• Task brief
Put the rows below into a JSON list of strings, one string per line, skipping blank lines. Leave the pictures out.
****************
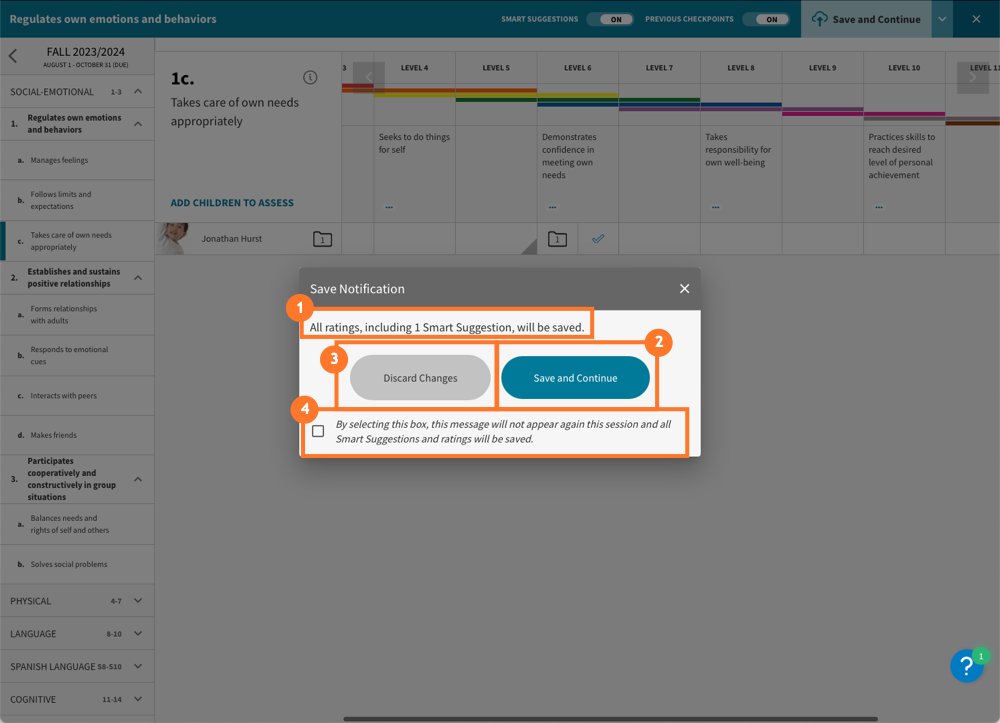The width and height of the screenshot is (1000, 723).
Task: Open the folder icon next to Jonathan Hurst
Action: [x=322, y=239]
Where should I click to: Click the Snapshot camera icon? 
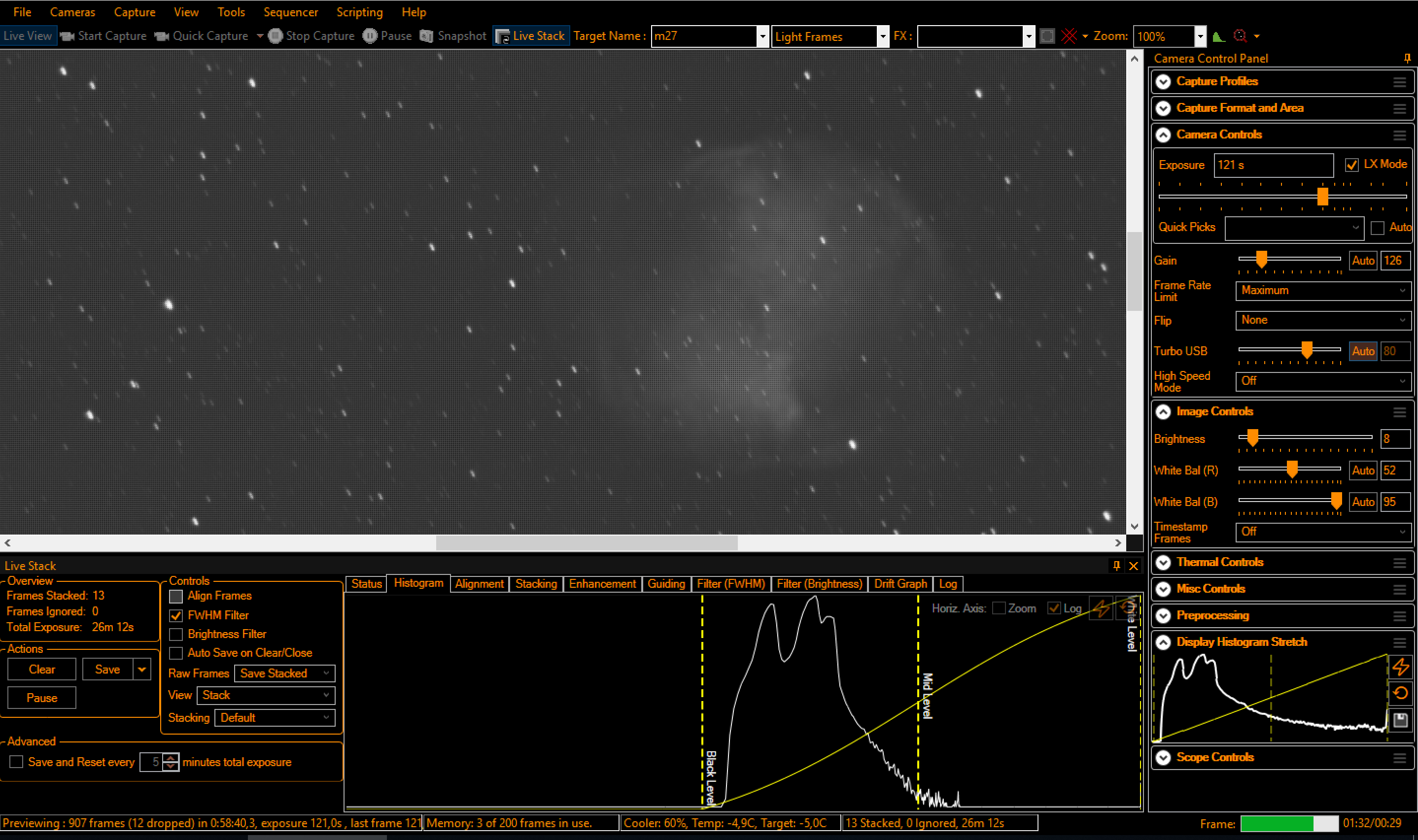(426, 36)
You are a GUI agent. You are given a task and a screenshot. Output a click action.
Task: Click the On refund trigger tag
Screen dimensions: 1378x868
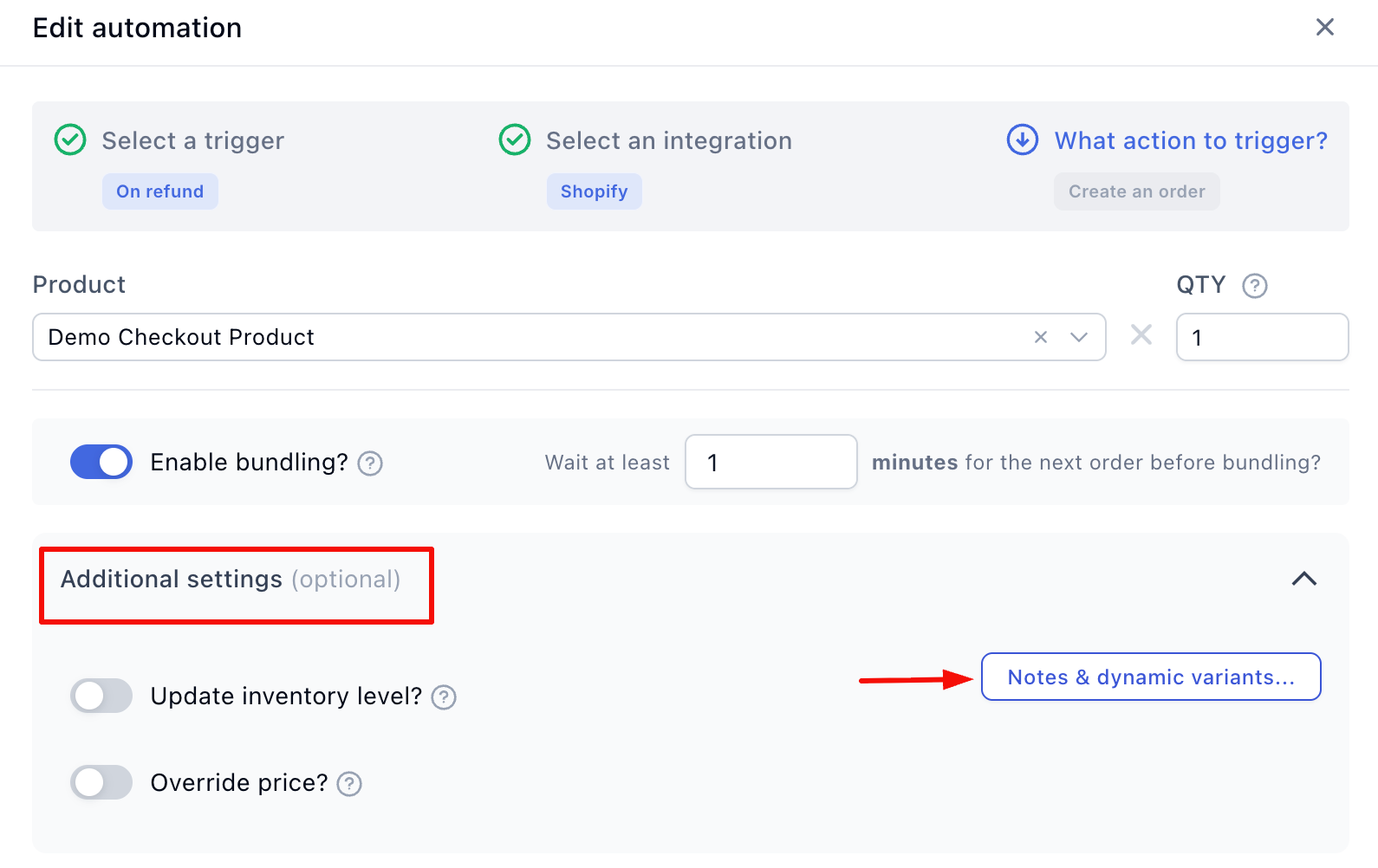click(x=160, y=191)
****************
• Answer below
[
  "The width and height of the screenshot is (1000, 723).",
  "Task: Open the folder icon next to Jonathan Hurst",
  "Action: [x=322, y=239]",
  "Where should I click to: Click the Snapshot camera icon? ",
  "(426, 36)",
  "You are a GUI agent. You are given a task and a screenshot. Output a click action.",
  "Task: Click the On refund trigger tag",
  "Screen dimensions: 1378x868",
  "click(x=160, y=191)"
]